El tigretón
Me
produce cierta ternura este animal mitad cebra, mitad león. Es como si la
naturaleza hubiese decidido bromear con los genes y le hubiese puesto un pijama
al felino rey de la selva. Nada más desolador que verlo postrado a los pies a
modo de alfombra con la mínima compasión por parte de quien lo divisa y todos
los parabienes para quien lo mandó al taxidermista. Penoso, sin duda. Por eso
cuando me cruzo con alguno aborrezco a Sandokán por no haber encontrado mejor
diversión que despanzurrar al pobre animal que solamente intentaba preservar su
espacio en la jungla. De hecho, aquella vez que en mitad de la pista y a los
sones de la salsa, justo encima del escenario, apareció su silueta albina,
recobré la paz. Estaba situado a modo de esfinge sobre el horizonte de las
miradas en aquello que otrora fuera el cine Triunfo. Y allí se erigía como
dominador de ausencias y dueño de los temores que sus colmillos aventuraban.

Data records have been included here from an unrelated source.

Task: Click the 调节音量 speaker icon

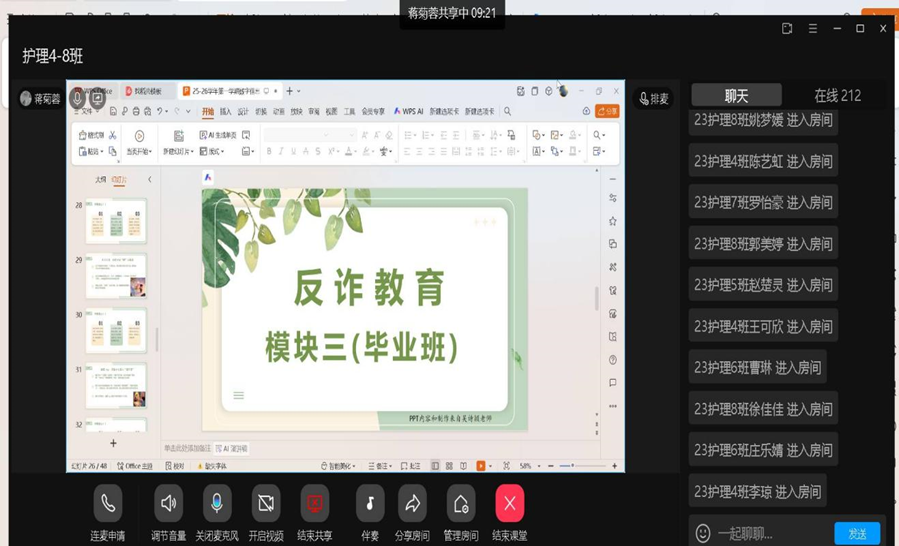Action: click(x=168, y=503)
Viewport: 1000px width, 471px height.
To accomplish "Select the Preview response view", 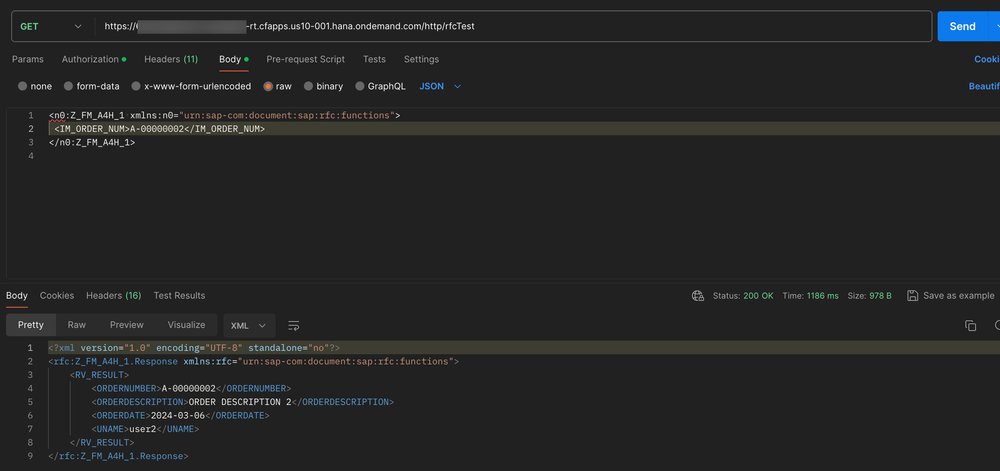I will pyautogui.click(x=126, y=325).
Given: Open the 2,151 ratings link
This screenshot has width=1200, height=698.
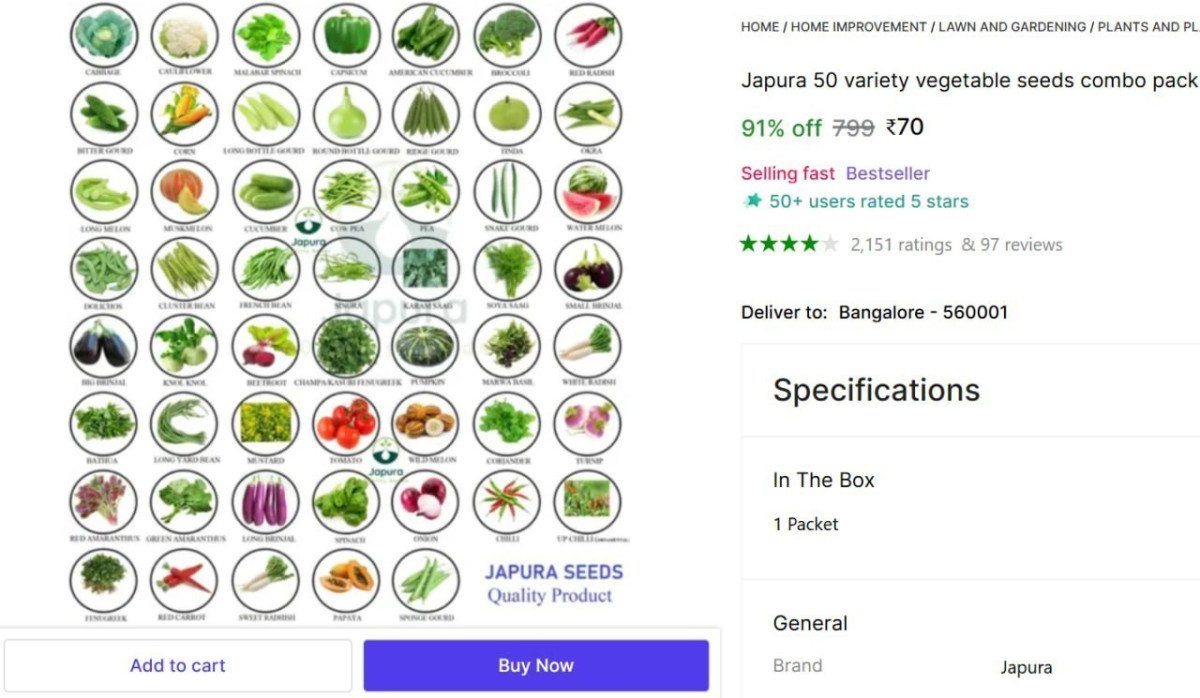Looking at the screenshot, I should (x=900, y=244).
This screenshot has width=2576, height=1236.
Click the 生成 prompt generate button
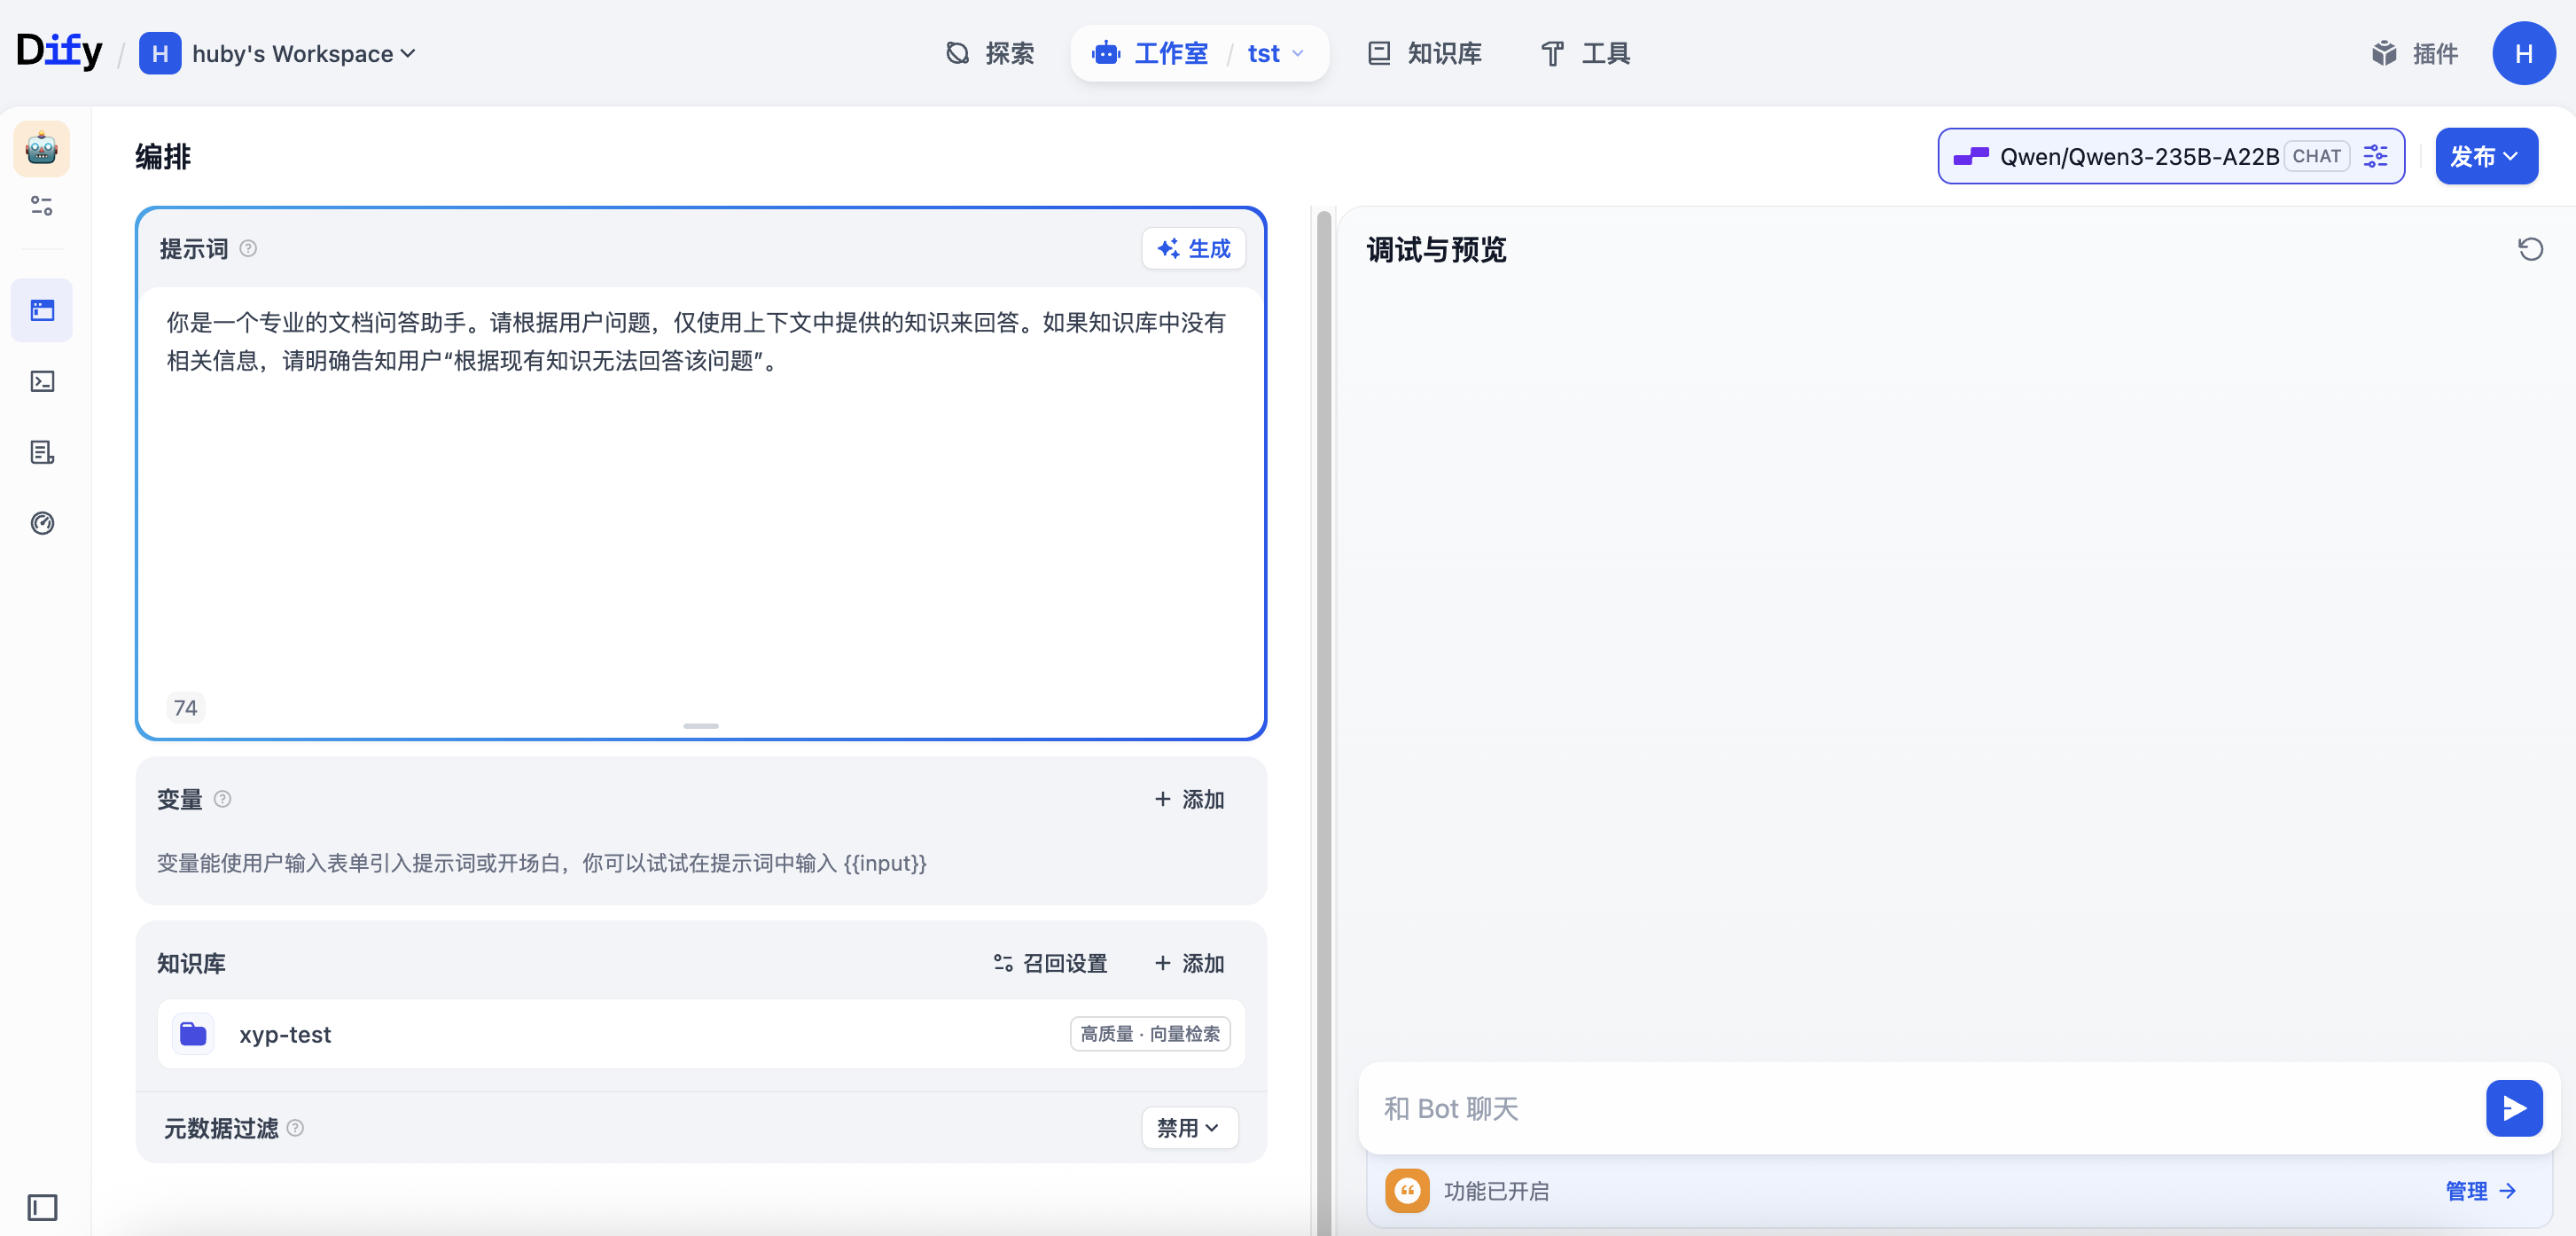pos(1193,249)
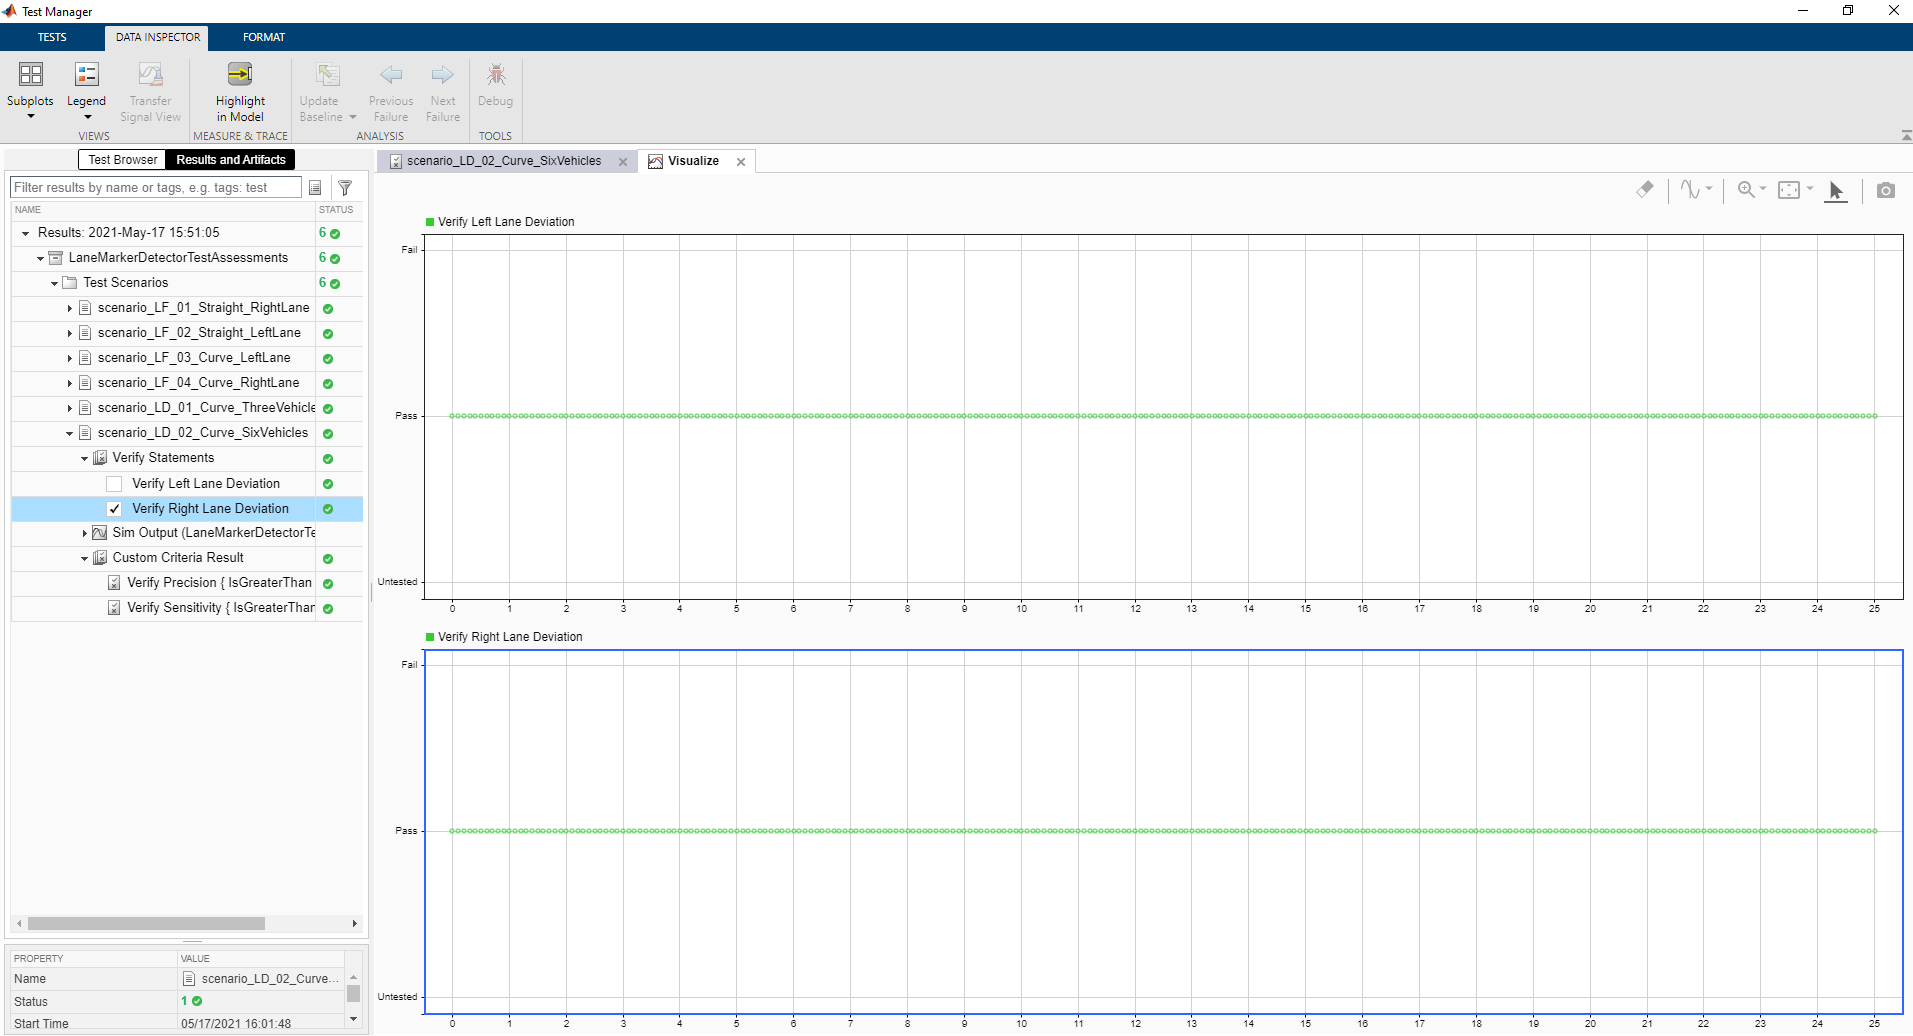Select the data cursor tool
This screenshot has height=1036, width=1913.
(x=1835, y=190)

Pasó la noche, pasó el tiempo y la fortuna me llevó a reencontrarlo en el “taller”
de reparaciones ciclistas que bordea la vereda diestra del parque fluvial con
dirección a Villamarxant. Seguía esbelto y no tuve el valor suficiente como
para preguntar cómo había acabado allí. No, no era por miedo al tigre; más bien
la reserva ante semejante lugar me hizo ser prudente y continué mi viaje. Hasta
el sábado pasado. Circular por el carril bici en la Avinguda dels Tarongers y
descubrir su perfil recostado sobre el fondo del tanatorio fue todo uno.
Descansaba bajo las sombras de una acacia que daba cobijo al malabarista
poseedor de un atrezo dispuesto a la actuación ante el semáforo en rojo. Creo
que no me reconoció. Pero pude descubrir la cara de asombro de los conductores
que le dieron vida mientras los gritos emocionados de los asientos traseros
aplaudían a rabiar. Nunca se podrían haber imaginado que una de sus mascotas
hubiese cobrado vida a la espera del fin de una actuación que ignoraban.
Aplausos nerviosos y rictus de incredulidad dieron paso a la noticia que fue
corriendo como la pólvora. Alguien, lector avezado de Salgari, sin duda, llamó
a la autoridad y poco tardaron en dar testimonio de semejante captura. Según
cuentan, desolado, el clown vagó por la noche de taberna en taberna calmando su
desdicha y abandono. Había sido privado de su única compañía en pos de un temor
que se demostró irreal. Sueño con volver a
encontrármelo y seguir sus huellas. Nada es más imprevisible que la
propia vida cuando la paranoia se entrecruza con ella. Esta vez, os lo aseguro,
dejaré constancia de su lozanía. Por si acaso ha recobrado la ferocidad
mantendré la distancia, incluso con el malabarista.